Faturamento bilionário da Agrishow 2026 recua 22%

Faturamento bilionário da Agrishow 2026 recua 22%, mas público e protagonismo do agro brasileiro se mantêm fortes mesmo em cenário desafiador

A Agrishow 2026 encerrou sua 31ª edição consolidando-se, mais uma vez, como o principal termômetro do agronegócio brasileiro. O evento movimentou R$ 11,4 bilhões em intenções de negócios, número 22% inferior ao registrado em 2025, refletindo um cenário mais restritivo para investimentos no campo.

O montante considera negociações nos segmentos de máquinas agrícolas, irrigação e armazenagem — áreas diretamente impactadas pelo custo do crédito e pela dinâmica dos preços das commodities.

Apesar da retração no faturamento projetado, a feira manteve forte presença de público. Ao todo, 197 mil visitantes passaram pelo evento ao longo dos cinco dias, desempenho semelhante ao da edição anterior e indicativo da relevância contínua da Agrishow como vitrine de inovação e networking no setor. No último dia, 1º de maio, os portões foram abertos antecipadamente, às 7h30, para absorver a alta demanda de visitantes.

De acordo com a Associação Brasileira da Indústria de Máquinas e Equipamentos, o desempenho observado na feira é um reflexo direto do momento vivido pela indústria.
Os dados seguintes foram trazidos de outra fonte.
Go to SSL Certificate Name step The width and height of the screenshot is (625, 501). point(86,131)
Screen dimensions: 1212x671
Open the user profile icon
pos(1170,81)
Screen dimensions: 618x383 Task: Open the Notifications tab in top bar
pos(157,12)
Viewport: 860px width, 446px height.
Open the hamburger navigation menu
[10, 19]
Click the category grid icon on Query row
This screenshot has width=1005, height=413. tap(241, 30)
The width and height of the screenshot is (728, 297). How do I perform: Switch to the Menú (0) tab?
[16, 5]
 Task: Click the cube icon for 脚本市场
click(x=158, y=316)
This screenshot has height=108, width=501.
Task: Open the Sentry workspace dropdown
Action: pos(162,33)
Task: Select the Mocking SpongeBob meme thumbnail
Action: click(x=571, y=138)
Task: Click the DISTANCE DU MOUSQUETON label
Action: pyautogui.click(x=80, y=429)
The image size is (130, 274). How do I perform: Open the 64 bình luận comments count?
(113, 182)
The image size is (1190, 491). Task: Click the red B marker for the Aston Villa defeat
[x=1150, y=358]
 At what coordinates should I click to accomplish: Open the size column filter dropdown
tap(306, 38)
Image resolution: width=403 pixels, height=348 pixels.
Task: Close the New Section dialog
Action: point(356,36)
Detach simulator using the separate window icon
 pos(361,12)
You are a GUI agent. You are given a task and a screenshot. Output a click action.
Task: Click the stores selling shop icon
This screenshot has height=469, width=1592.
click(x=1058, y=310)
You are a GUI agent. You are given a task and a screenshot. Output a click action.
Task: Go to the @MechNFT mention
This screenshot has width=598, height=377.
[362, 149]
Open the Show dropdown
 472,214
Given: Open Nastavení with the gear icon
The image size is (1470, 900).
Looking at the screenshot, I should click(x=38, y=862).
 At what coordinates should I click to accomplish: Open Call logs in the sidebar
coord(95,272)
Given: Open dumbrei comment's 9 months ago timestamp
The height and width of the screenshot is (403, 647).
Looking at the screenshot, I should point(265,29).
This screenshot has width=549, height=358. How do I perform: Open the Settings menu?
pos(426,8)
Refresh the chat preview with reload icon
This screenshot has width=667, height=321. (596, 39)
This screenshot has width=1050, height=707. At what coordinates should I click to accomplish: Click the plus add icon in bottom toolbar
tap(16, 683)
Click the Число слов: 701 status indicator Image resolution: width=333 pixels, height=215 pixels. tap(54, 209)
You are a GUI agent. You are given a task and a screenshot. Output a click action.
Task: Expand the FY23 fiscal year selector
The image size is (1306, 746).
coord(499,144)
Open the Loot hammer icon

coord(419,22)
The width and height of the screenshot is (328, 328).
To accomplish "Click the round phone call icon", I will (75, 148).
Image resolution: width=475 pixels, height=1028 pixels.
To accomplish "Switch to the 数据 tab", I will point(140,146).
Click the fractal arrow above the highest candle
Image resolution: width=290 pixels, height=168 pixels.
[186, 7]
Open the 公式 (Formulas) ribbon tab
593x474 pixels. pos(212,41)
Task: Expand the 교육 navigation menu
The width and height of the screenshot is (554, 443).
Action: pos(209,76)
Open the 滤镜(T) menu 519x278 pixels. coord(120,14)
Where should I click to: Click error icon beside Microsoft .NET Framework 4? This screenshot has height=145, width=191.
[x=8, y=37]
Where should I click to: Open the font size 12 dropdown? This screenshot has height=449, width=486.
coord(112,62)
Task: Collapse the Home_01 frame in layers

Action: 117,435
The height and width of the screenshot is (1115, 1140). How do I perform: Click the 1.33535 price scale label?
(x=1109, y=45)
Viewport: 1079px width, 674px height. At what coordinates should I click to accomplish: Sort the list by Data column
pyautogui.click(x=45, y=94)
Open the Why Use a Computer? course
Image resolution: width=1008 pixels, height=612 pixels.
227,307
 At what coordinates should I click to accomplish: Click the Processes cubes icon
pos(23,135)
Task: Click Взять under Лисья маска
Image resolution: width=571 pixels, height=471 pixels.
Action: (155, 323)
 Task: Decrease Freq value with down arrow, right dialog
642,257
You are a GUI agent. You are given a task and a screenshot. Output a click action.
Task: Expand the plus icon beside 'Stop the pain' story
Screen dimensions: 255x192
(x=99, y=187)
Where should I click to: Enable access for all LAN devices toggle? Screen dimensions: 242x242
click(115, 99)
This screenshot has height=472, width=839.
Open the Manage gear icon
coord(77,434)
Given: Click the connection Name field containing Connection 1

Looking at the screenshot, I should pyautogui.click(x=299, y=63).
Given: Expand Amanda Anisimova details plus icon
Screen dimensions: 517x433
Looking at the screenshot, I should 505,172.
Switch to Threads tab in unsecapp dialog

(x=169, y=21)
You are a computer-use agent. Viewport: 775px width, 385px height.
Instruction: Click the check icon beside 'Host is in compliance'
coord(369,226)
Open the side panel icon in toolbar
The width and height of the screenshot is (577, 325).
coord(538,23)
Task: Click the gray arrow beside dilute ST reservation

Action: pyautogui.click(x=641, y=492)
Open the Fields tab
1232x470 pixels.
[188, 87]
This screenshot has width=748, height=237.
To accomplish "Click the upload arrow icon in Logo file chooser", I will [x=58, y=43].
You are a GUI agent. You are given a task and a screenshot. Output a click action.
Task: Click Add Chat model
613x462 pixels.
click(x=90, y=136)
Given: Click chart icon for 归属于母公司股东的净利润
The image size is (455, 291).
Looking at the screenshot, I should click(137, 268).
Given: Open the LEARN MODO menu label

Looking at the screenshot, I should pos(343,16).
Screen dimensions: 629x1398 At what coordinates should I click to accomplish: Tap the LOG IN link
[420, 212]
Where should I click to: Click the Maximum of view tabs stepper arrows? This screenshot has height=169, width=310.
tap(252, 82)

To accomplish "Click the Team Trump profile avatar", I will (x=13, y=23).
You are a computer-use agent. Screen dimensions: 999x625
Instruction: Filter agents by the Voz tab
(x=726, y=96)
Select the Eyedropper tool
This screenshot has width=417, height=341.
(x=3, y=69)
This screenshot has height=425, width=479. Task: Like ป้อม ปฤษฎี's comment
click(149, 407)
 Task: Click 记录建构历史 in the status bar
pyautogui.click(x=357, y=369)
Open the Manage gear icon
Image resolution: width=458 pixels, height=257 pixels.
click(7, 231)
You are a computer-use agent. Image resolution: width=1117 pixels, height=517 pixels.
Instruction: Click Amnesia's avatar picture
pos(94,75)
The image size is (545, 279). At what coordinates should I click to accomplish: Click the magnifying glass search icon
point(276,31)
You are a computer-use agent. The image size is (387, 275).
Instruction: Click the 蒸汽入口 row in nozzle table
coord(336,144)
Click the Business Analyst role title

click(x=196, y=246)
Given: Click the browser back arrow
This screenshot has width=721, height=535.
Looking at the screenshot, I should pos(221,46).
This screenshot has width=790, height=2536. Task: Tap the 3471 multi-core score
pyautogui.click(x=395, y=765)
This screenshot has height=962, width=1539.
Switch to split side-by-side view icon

Dados apresentados durante o evento mostram que as vendas de máquinas e equipamentos agrícolas no mercado interno recuaram 19,9% no primeiro trimestre de 2026 em comparação ao mesmo período do ano passado.

Segundo Pedro Estevão, presidente da Câmara de Máquinas e Implementos Agrícolas da entidade, fatores como a elevada taxa de juros, a volatilidade cambial e os preços menos favoráveis das commodities ajudam a explicar a desaceleração.

Mesmo diante desse cenário adverso, o setor mantém uma visão de longo prazo. Para João Marchesan, presidente da Agrishow, a feira evidencia a resiliência dos produtores e da indústria. “A Agrishow demonstra, mais uma vez, a competência e resiliência dos agricultores e fabricantes de máquinas agrícolas do Brasil. Muito embora nós estejamos vivendo, há três anos, um mercado desfavorável, continuamos investindo no que há de melhor para a agricultura tropical no Brasil. E para tanto, acreditamos que este país e o futuro dele vêm do agronegócio. E não importa o momento que estamos vivendo, pois sabemos que a agricultura vive de ciclos e este é desfavorável, mas temos convicção que este e os próximos anos serão favoráveis. Estaremos preparados para continuar atendendo à demanda do mercado brasileiro”, afirma.

O balanço final reforça um ponto central: embora o ambiente macroeconômico pressione o ritmo de negócios no curto prazo, a Agrishow segue como plataforma estratégica para lançamentos, relacionamento comercial e sinalização das tendências que devem orientar o agronegócio brasileiro nos próximos ciclos.